I am writing about grief, but thinking mostly about love. I am so hopeful about this return to Houston, about the love I feel there, about attending my friend Maggie’s softball games, about taking coffee to Edi for Sunday mornings in the garden, about Halloween with Jenny, about sitting on Michael’s porch and watching the foxes come close, about meandering Fran’s studio, about reading about abstractions with Michelle, about holding my chosen family tight to me and feeling rooted again in such a vibrant artistic ecosystem. I look forward to Astros games with my sweet new husband, Rocco. I look forward to ramen with hand pulled noodles, salted tofu, banh mi, jiggle jelly, soup dumplings, and so many foods I have missed. I am thinking about return, about what has been lost, and about the great gift of a new start.
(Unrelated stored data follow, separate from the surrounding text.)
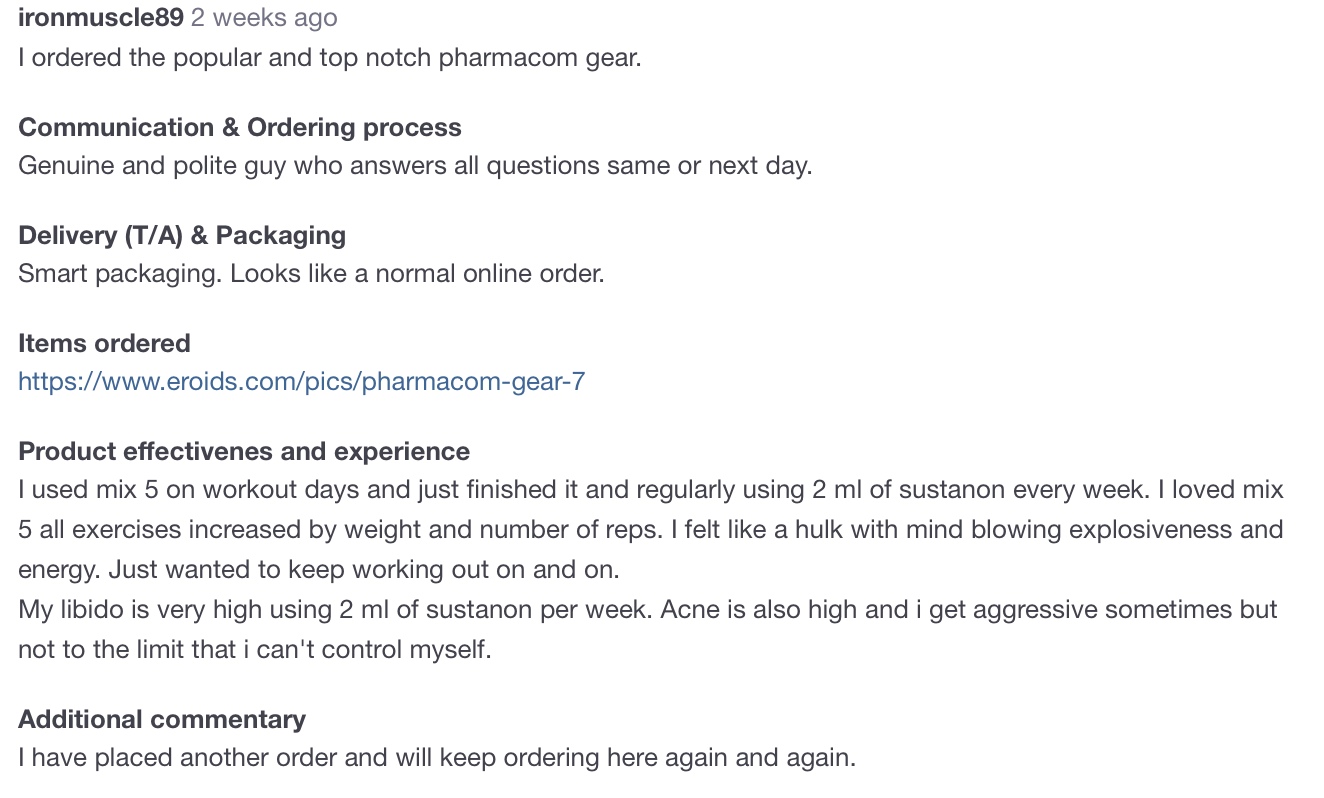Click the "Smart packaging" sentence
The image size is (1324, 798).
311,273
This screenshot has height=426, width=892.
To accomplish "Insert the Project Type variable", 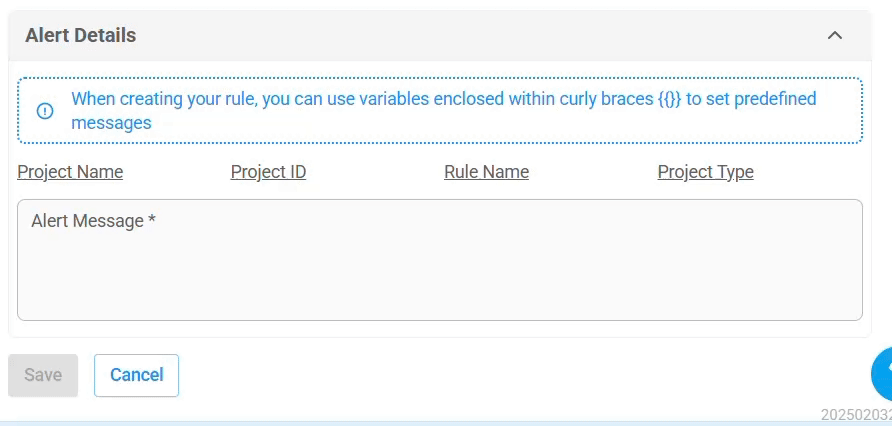I will point(705,172).
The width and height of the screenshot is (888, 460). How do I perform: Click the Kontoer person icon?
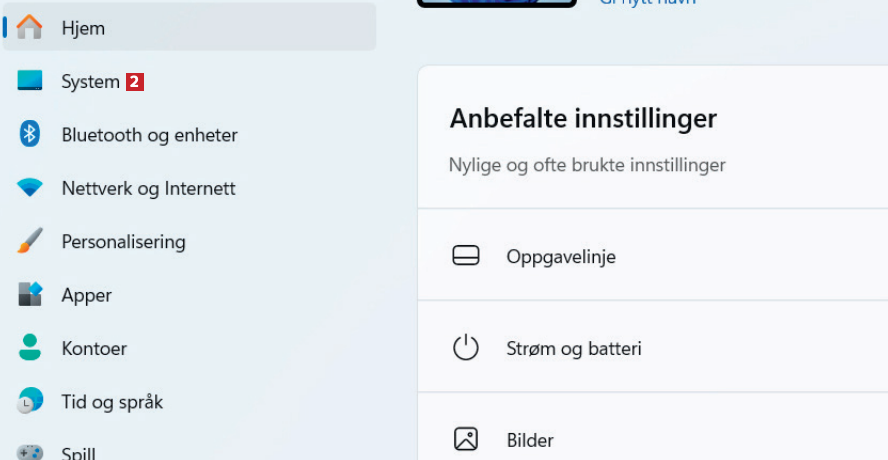point(30,348)
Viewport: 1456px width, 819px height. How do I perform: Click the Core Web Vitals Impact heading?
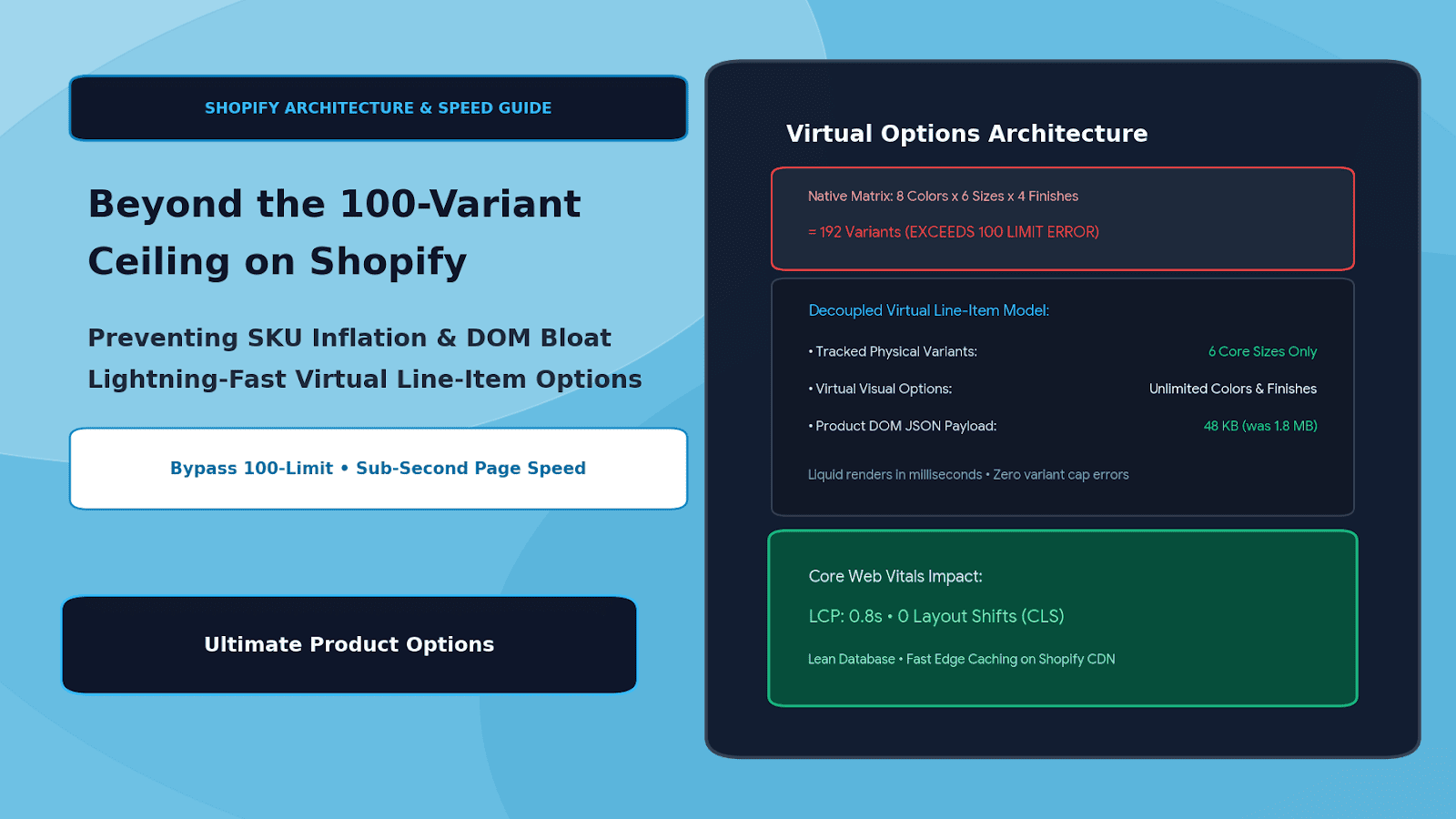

In the exhibition I mentioned, I included work by Salvadoran artist Lorena Molina: she hung bundles of dried corn plants from the ceiling of the gallery in a space intended to offer reflection and ritual. On the floor, she wrote the words: Cuando el sueño es la semilla, y la cosecha es el regreso (or, in English, When the dream is the seed, and the harvest is the return). I love the idea of the harvest being a second chance, a return to home, a nourishment. As the fall begins, what are you returning to? What are you harvesting? What have you lost in these recent years and how has it offered you new insight? I hope you are well, and I am grateful that you are here. Wishing you all the richness of return.
Warmly,
LA
Laura August, PhD makes essays and exhibitions. She is a writer and curator, wayward gardener and dreams of throwing pots. In November, she will begin her term as Jane Dale Owen Director and Chief Curator at the Blaffer Art Museum at the University of Houston. Studio for Tomorrow is her occasional letter to artists.
I love thinking about this- return-seeds and harvest so timely and so meaningful. So beautifully written, thank you for your art.
Welcome back, Laura. We are so glad to have you.